The next year has arrived and a new release of Halebopp is due. That would be easy to manage if I had actually done anything in the past weeks. Since I have not, here is a list of things I want to address before the next release.

This is more like a laundry list for myself, so please don't be too disappointed about its formality.

  • I feel blocked by the impression that the app could already use some refactoring. Here are a few points of critique:
  • The song database wrapper is monolithic and can not be extended by components. Accessing objects in the database has to be individually written, although I know that it can be done in a more generic way. A solution would be to add support for transparent DB objects, which, based on a list of typed attributes, can serialize attribute changes to and from the database. I call the class SQLRecordProxy. A class could inherit from SQLRecordProxy to be able to transparently access the database through its attributes. DONE
  • I do not feel comfortable at all with wave files being contained in the database. It makes debugging hard, and requires a non-SQL blob I/O interface. Doing this with raw binary files will simplify streaming and recording code, and makes auditing in an external program possible. Additionally, C++ code could access wave data without interfacing to Python. DONE
  • Importing a wave stalls the program for the time of loading. I need to import from streams, perhaps threaded.
  • Building wave visualizations can take a long time. This should be done in a thread as well.
  • I need rhythm in the program to make it useful. Q-grids will provide a facility to organize rhythm and tempo. SQLRecordProxy will ease the implementation of Q-grids.

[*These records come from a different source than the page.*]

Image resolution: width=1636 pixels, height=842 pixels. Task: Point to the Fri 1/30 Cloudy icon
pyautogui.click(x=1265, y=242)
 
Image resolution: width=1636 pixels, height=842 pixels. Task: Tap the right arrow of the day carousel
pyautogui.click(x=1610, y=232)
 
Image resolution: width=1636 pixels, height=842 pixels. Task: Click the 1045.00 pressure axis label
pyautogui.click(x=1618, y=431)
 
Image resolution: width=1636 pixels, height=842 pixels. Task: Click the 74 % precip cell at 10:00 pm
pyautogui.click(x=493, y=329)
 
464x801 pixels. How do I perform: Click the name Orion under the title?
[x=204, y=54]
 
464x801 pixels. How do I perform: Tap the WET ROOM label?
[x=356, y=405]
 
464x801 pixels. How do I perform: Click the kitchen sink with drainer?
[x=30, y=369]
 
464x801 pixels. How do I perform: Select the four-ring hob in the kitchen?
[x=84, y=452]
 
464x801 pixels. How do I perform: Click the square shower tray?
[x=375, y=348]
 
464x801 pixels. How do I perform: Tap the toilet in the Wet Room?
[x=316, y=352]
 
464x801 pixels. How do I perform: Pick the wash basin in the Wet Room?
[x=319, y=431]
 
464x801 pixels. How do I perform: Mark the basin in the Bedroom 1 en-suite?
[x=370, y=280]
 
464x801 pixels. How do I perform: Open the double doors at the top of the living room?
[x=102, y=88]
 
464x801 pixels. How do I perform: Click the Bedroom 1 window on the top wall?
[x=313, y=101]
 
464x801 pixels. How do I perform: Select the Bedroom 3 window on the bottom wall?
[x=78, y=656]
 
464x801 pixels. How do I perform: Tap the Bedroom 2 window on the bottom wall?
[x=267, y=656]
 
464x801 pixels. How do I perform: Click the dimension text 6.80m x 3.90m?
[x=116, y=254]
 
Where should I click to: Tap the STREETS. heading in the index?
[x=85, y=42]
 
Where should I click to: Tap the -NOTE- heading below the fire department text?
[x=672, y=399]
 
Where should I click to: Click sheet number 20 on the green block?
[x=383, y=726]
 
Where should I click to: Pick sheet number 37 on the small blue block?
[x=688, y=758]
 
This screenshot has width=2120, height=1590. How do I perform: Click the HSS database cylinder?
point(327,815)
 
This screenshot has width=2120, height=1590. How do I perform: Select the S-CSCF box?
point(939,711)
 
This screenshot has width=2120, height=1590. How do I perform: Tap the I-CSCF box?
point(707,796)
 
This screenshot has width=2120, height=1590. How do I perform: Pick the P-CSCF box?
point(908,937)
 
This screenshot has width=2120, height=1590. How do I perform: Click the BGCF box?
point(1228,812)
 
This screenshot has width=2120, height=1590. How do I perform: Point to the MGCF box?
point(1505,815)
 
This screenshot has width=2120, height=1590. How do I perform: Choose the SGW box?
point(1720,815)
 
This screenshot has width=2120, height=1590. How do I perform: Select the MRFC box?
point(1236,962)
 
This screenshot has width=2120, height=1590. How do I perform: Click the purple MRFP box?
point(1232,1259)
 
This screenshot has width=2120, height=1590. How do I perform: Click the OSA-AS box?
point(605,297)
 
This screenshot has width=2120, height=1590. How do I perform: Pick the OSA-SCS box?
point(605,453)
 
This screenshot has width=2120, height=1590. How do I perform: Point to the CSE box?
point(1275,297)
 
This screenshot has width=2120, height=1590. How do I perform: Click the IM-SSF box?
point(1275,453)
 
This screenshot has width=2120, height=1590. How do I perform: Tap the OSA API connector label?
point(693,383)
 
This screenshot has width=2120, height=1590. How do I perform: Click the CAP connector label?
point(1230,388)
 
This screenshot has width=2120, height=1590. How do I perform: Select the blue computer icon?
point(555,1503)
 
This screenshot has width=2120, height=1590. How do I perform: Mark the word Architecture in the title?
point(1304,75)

PARTIALLY DONE
  • It must be possible to duplicate clips.
  • Multiselection is whack and needs to be standardized and properly reflected visually.
  • I must find a good way to browse samples. If that isn't possible, allow drag and drop for samples at least.
Update: I am currently working on refactoring Halebopp as planned above, here are some remarks on implementation as I go along (just for housekeeping and showing off):
  • SQLRecordProxy was finally named SQLRecord, and works as described, there is a set of loose tests contained in the sqlobject module as well.
  • I chopped down the song database facade and used SQLRecord for waves, tracks and loops. The code is much easier to read and extend now. The song database has been renamed to "song.db2", because table structure is incompatible to earlier versions.
  • Waves and digest data have been moved from blobs to external .raw and .digest files stored in a /wavestore subfolder relative to the database. The files contain no header, just pure data, so the files size equals the length of the sample.
  • QGrids have a kind of visual representation, but are practically not editable at the moment, neither do they provide a metronome.

Sunday, December 14, 2008

Halebopp Kokino Released

It is done! The first alpha release of Halebopp, nicknamed "Kokino" is now available for the popular Ubuntu Linux platform.

Kokino is an ancient megalithic observatory in Macedonia, used to track the movement of sun and moon on the eastern horizon. Just like Kokino is one of the first primitive attempts of humans to touch the sky, our first release of Halebopp is meant to be only the first step of an ambitious project: a music composition application for everybody.

The source code is available at our development site at Google Code. If you need assistance or you want to take part in the development process, feel free to join the Halebopp Alpha Users Group. There are still 34 free seats left :)

Thanks to everybody who participated in this release!